- Фрагмент документа
Дела плоти. Интимная жизнь людей Средневековья в пространстве судебной полемики - стр. 32
Если муж неверной женщины и/или его родственники-мужчины воспринимали адюльтер как личное оскорбление и мстили прежде всего за собственное унижение, то и наказывали они чаще всего именно ту часть тела обидчика, которой был нанесен непосредственный урон[185]. Таким образом, кастрация прелюбодея свидетельствовала прежде всего о характере совершенного им преступления.
История незадачливого Мериго де Меня – далеко не единственный случай, когда подобное наказание воспринималось как достойный ответ на нанесенное оскорбление. Например, в 1353 г. Парижский парламент вынес решение по делу о «случайной» кастрации некоего монаха. Будучи многократно застигнут в постели своей любовницы ее мужем, он всякий раз отпускался с миром – вплоть до того момента, когда терпению супруга-рогоносца, видимо, пришел конец. Однако, несмотря на все требования оскопленного монаха, ответчик смог получить королевское прощение[186]. А в одном из писем о помиловании за 1482 г. прямо заявлялось, что его податель не постеснялся «отрезать причиндалы» (couper les genitoires) любовнику своей жены[187].

- Задание
Продублируйте полностью и без изменений приведенный выше фрагмент о наказании прелюбодеев в Средние века.

- Исходные данные
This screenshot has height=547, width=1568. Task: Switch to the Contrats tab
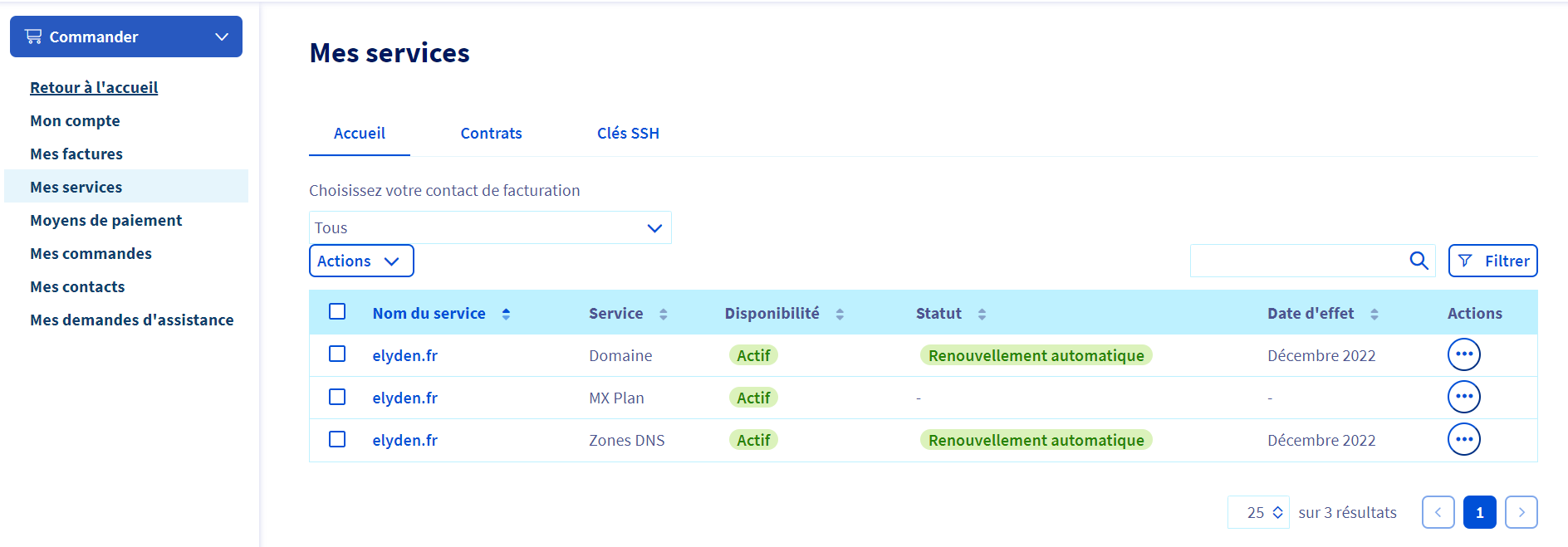pyautogui.click(x=491, y=134)
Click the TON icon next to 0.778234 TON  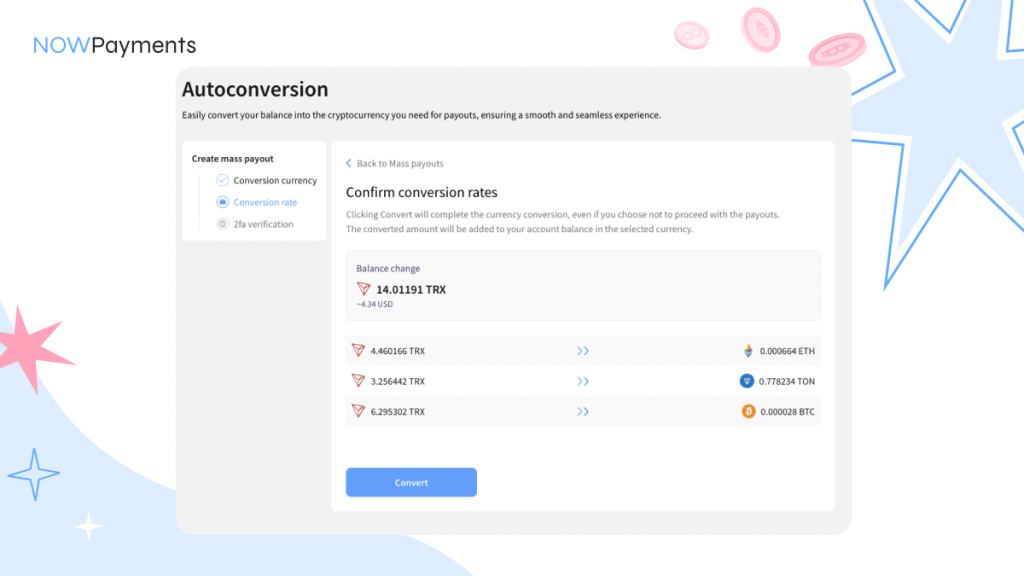(747, 381)
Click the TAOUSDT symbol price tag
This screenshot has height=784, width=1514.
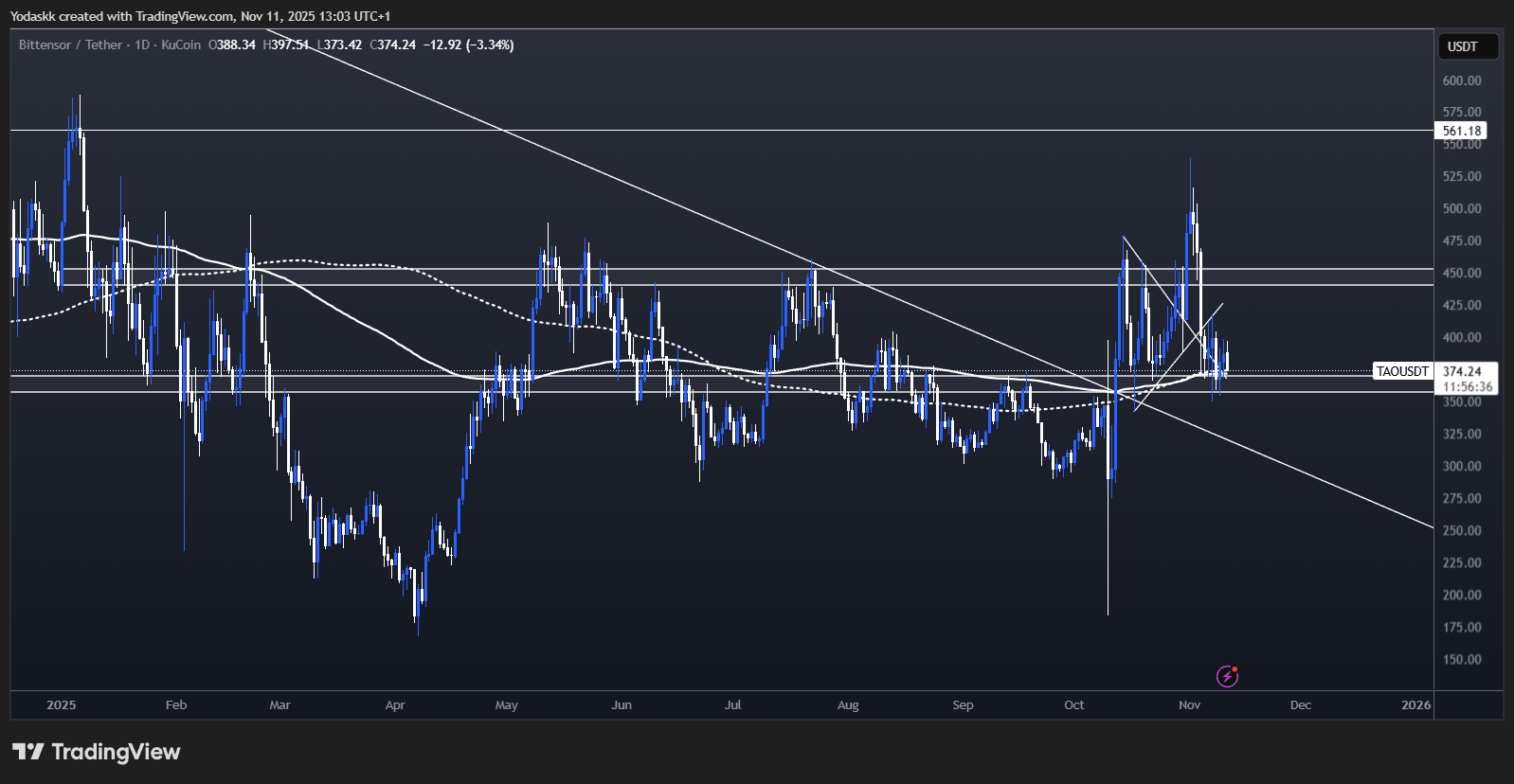point(1402,371)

- Итоговый результат
Дела плоти. Интимная жизнь людей Средневековья в пространстве судебной полемики - стр. 32
Если муж неверной женщины и/или его родственники-мужчины воспринимали адюльтер как личное оскорбление и мстили прежде всего за собственное унижение, то и наказывали они чаще всего именно ту часть тела обидчика, которой был нанесен непосредственный урон[185]. Таким образом, кастрация прелюбодея свидетельствовала прежде всего о характере совершенного им преступления.
История незадачливого Мериго де Меня – далеко не единственный случай, когда подобное наказание воспринималось как достойный ответ на нанесенное оскорбление. Например, в 1353 г. Парижский парламент вынес решение по делу о «случайной» кастрации некоего монаха. Будучи многократно застигнут в постели своей любовницы ее мужем, он всякий раз отпускался с миром – вплоть до того момента, когда терпению супруга-рогоносца, видимо, пришел конец. Однако, несмотря на все требования оскопленного монаха, ответчик смог получить королевское прощение[186]. А в одном из писем о помиловании за 1482 г. прямо заявлялось, что его податель не постеснялся «отрезать причиндалы» (couper les genitoires) любовнику своей жены[187].